A mathematical model of idiopathic intracranial hypertension incorporating increased arterial inflow and variable venous outflow collapsibility

Abstract

A collapsible segment in the venous outflow has been noted in many patients with idiopathic intracranial hypertension (IIH). Mathematical modeling has shown that these collapsible segments can account for the elevated cerebrospinal fluid (CSF) pressures associated with IIH. However, the model required an elevated outflow resistance of up to 10 times normal to predict the CSF pressures actually found clinically. Measurement of blood flow in patients with IIH has shown that inflow rates vary, with higher rates noted in patients with lesser outflow stenoses.

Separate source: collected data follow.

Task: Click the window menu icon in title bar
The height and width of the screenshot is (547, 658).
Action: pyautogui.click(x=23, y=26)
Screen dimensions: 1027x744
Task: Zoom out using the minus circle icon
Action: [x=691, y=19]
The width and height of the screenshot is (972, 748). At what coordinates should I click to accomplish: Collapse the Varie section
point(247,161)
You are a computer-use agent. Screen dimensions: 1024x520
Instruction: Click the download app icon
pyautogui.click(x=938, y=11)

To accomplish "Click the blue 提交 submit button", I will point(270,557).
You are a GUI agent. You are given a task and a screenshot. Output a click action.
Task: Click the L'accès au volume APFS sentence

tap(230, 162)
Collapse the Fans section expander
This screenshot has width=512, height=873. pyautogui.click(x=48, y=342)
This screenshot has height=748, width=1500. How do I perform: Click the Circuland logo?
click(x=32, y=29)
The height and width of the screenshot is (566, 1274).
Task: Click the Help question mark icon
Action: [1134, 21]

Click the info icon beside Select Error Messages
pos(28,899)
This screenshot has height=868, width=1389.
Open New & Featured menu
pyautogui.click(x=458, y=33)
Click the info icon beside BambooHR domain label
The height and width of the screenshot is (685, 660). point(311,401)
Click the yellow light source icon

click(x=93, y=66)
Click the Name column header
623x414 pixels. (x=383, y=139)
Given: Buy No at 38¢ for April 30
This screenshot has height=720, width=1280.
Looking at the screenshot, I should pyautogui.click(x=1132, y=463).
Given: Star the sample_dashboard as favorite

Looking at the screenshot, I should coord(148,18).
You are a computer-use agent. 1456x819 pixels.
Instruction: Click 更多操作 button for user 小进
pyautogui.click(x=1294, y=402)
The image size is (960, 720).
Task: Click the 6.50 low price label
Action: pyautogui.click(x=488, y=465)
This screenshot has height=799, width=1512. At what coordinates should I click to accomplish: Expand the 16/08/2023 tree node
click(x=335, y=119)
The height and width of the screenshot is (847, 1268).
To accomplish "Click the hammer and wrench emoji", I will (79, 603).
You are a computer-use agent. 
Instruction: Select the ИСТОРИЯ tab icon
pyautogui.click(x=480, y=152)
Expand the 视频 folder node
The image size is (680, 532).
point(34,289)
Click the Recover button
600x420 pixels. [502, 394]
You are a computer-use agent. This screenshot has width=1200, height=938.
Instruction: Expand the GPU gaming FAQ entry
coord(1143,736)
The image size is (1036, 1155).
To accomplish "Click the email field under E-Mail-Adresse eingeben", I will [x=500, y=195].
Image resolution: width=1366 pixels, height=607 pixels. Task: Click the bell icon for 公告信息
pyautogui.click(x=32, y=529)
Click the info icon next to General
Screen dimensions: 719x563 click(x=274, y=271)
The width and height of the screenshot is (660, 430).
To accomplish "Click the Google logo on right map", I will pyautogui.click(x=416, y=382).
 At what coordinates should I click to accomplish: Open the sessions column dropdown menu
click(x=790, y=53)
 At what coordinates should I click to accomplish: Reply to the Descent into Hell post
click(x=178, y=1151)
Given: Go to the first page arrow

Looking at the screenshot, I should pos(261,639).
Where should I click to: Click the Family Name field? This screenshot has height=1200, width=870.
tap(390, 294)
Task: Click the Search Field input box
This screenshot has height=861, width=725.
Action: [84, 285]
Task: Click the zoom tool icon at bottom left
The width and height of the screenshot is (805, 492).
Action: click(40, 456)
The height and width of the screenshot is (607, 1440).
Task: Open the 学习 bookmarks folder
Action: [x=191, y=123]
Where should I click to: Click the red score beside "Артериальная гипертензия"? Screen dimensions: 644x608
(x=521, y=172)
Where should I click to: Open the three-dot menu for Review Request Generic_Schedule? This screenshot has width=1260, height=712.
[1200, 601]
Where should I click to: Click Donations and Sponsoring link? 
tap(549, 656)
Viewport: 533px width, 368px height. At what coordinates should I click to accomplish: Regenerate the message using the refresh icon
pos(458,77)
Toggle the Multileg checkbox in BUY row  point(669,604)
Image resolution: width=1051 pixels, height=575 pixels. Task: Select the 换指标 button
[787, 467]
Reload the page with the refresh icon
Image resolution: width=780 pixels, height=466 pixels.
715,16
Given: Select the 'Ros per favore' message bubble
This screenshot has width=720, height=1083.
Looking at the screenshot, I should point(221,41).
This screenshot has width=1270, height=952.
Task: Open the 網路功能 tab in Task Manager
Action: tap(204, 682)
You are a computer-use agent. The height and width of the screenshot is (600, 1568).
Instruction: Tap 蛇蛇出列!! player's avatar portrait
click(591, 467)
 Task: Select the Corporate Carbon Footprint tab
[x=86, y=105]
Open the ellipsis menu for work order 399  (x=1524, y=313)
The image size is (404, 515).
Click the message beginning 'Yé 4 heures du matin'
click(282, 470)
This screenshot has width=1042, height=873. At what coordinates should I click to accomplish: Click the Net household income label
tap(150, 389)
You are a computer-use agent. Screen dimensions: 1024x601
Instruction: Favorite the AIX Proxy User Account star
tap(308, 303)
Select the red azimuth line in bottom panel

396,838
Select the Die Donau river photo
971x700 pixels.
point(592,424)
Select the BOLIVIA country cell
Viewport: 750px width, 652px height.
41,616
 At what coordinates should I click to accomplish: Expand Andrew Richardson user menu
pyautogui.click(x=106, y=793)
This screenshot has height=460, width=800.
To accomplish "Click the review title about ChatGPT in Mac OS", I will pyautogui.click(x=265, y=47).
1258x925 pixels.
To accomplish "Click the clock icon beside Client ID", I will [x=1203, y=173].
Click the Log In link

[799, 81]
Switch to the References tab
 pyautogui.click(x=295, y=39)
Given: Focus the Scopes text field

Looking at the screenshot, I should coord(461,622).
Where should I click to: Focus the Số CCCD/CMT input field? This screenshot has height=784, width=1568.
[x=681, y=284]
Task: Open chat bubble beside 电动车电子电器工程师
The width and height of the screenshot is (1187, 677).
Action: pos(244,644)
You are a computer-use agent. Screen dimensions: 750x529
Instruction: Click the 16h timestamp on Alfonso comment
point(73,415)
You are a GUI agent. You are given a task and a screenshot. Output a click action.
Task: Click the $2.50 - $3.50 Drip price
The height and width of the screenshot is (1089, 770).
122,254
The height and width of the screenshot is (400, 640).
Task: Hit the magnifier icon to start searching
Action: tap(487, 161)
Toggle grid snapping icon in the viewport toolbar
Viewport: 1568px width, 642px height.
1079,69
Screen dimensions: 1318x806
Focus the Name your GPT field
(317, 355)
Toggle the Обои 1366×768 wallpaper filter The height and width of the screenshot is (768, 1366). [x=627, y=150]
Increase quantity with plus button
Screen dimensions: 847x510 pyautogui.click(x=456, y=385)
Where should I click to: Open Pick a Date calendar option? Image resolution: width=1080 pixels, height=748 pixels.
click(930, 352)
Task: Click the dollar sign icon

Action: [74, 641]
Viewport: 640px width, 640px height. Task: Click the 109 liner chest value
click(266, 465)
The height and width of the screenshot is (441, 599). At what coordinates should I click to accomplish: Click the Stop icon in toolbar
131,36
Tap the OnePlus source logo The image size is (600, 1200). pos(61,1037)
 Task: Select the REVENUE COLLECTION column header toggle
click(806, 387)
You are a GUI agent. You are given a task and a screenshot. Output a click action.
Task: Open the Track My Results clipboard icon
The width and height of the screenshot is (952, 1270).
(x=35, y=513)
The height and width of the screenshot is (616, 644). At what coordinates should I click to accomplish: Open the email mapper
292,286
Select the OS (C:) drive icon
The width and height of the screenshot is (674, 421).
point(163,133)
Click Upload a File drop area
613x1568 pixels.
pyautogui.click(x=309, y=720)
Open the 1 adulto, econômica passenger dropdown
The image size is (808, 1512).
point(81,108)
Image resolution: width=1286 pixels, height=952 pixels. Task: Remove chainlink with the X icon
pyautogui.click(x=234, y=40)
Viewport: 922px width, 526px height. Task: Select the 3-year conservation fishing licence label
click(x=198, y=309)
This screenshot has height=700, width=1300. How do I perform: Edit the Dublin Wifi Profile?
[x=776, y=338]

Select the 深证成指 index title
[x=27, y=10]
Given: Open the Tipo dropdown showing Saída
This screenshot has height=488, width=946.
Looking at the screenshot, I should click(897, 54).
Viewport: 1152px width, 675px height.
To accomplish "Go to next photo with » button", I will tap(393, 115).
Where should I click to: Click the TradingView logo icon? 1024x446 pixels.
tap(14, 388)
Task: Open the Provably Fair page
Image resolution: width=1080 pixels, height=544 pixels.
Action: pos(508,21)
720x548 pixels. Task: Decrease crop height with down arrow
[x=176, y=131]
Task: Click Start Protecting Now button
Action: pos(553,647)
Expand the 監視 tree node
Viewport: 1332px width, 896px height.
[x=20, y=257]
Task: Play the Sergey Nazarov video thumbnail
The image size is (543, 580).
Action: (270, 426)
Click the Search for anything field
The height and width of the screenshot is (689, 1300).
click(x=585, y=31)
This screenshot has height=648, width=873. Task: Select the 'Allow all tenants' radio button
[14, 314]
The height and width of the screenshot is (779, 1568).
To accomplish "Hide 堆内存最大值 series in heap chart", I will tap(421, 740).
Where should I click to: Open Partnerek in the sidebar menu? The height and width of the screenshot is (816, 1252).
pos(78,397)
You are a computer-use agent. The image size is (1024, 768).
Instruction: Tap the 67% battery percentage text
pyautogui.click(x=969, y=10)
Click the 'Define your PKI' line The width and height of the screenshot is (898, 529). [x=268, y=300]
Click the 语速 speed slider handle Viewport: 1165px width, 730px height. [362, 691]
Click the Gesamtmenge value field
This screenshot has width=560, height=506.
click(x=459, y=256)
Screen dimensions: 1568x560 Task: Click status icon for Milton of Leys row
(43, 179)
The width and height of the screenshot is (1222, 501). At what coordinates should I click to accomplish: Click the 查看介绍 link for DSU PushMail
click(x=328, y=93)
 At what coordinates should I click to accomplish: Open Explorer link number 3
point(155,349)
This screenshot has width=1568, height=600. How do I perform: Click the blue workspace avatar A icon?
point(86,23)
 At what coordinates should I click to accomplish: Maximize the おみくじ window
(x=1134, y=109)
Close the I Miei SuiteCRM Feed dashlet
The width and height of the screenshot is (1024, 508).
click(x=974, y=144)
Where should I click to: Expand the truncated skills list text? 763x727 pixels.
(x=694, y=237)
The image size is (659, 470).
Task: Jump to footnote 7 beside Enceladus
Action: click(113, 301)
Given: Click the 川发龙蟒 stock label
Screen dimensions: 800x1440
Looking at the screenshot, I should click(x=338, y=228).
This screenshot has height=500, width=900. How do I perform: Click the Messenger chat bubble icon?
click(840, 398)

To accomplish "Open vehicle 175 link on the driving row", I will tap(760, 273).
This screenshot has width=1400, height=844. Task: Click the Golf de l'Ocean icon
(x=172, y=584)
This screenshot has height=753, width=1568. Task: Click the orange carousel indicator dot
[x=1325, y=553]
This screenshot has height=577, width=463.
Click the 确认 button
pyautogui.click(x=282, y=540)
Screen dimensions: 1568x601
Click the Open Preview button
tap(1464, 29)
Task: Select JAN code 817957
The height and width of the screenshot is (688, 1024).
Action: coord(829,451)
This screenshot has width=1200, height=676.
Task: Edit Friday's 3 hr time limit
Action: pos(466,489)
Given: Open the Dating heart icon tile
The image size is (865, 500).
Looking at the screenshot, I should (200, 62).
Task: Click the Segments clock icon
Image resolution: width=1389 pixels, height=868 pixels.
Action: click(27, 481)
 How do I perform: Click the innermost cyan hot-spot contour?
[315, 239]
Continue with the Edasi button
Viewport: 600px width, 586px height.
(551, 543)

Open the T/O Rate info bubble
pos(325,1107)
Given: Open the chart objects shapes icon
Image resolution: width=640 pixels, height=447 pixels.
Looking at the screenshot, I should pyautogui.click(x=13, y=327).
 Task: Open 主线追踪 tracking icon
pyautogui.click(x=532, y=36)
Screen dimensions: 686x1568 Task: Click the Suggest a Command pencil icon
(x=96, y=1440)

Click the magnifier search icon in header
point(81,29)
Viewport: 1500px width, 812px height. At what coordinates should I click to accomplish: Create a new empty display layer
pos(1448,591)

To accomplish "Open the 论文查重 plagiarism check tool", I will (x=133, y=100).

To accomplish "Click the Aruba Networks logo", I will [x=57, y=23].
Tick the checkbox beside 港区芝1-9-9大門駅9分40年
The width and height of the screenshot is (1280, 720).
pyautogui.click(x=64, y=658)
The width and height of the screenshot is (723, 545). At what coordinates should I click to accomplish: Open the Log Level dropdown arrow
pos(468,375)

The aim of this work was to extend a simple model of cerebral hydrodynamics to accommodate a collapsible sinus and elevations in cerebral blood flow in accordance with in vivo measurements. Forty patients with IIH underwent MR imaging in which the degree of stenosis on MR venography was compared with the total blood inflow by using MR flow quantification. The relative outflow resistance in IIH was estimated using the CSF opening pressure. The patients were compared with 14 age-matched control individuals. Patients were divided into 3 groups based on MR venography appearances (minimal stenosis, stenosis of 40-70% and > 70% stenosis). In vivo measurements suggested a relative resistance elevation of 2.5 times normal, 4.2 times normal, and 4.8 times normal in the 3 groups, respectively. There was an increased inflow of 1.56 times normal, 1.28 times normal, and 1.19 times normal in these groups. The model correctly predicted the CSF pressures noted in vivo, suggesting that high arterial inflow is required for patients with low-grade stenoses to be symptomatic.